Mr Anwar was convicted of a similar offence and jailed after he lost a power struggle with Mahathir Mohamad, then prime minister, in 1998. The supreme court overturned the conviction in 2004, although Mr Anwar was legally barred from holding political office until a few months ago.

“This is Anwar’s last chance. He’s 60 years old and if he’s thrown in jail again he’ll never become prime minister,” says Ng Hua Hwang, a local driver.

That feeling is reflected in Mr Anwar’s would-be constituency of Permatang Pauh, a mainly rural backwater near the bustling port of Penang in the north west of Malaysia.

Mr Anwar is heavily favoured to win in the district, which he represented from when he entered politics as a government MP in 1982 until he was sacked as Dr Mahathir’s heir apparent in 1998. Mr Anwar’s wife then served as an opposition MP for the district until she resigned last month to make way for her husband.

There are, however, signs the government’s aggressive pursuit of the sodomy case has created a backlash against the administration of Abdullah Badawi, whose popularity has fallen to record lows. It has also led to uncertainty about Malaysia’s political future and undermined the confidence of foreign investors, as reflected in a 25 per cent fall in the Kuala Lumpur stock exchange index this year.

The credibility of Mr Anwar’s expected victory will largely rest on the size of his winning margin among the constituency’s 58,500 voters, who are predominantly Muslim.

The by-election also represents a test for Najib Razak, the deputy prime minister, who is leading the government campaign. Mr Najib was last month named to succeed Mr Abdullah as prime minister in 2010 should the current government still be in office.

Mr Anwar alleges the government has tried to sabotage a strong turnout for him by selecting a weekday for the by-election instead of the weekend, as is normal in Malaysia.

A secure victory for Mr Anwar might help persuade government MPs to defect at a time when its popularity is suffering from rising inflation, which in July reached a 26-year high of 8.5 per cent.

The Borneo states of Sabah and Sarawak, which have a large non-Muslim population, are expected to provide most of the defectors.

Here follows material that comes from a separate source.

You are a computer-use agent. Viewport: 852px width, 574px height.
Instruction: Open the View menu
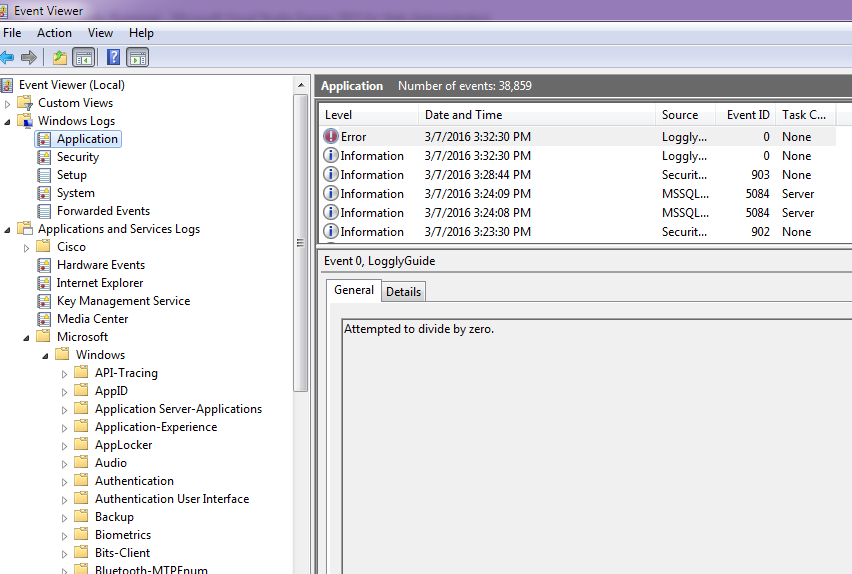point(100,33)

That has raised worries among the majority Muslim Malays that any government formed by Mr Anwar would be dominated by minority groups, including ethnic Chinese, Indians and Borneo Christians.

The Islamic Party of Malaysia (Pas), one of the three opposition alliance members, recently held talks with the United Malays National Organisation, the dominant party in the National Front, about co-operation in maintaining Malay political supremacy. Although Pas has promised to stick with the opposition alliance, some of its officials complain that the party has lost out to other opposition groups in power-sharing in five state governments, including Penang, that the alliance won in the March elections.

Analysts expect the government will play the Malay race card to persuade Pas to join its ranks if Mr Anwar succeeds in attracting non-Muslim MPs from Borneo. Otherwise, the government might decide to call a snap general election in the hope of preventing him from gaining power.

Malaysia's central bank left its key rate on hold at 3.5 per cent on Tuesday, the same level it has been since April 2006, and stressed that it had not bowed to political pressure to do so.

Bank Negara Malaysia is the only significant central bank in emerging Asia not to have responded to rising inflationary pressures. The decision came after data on Friday showed that annual inflation in July had surged to 8.5 per cent due in large part to rising petrol and food prices.

Bank governor Zeti Akhtar Aziz said she had not bowed to pressure in setting rates ahead of Tuesday’s by-election, in which opposition figure Anwar Ibrahim is expected to score a big victory.

“We only take into account the economic, monetary and financial conditions in determining our interest rate policy,” she said.

The bank said its decision was based on the fact that inflation had not fed through into a dangerous spiral of wages chasing prices.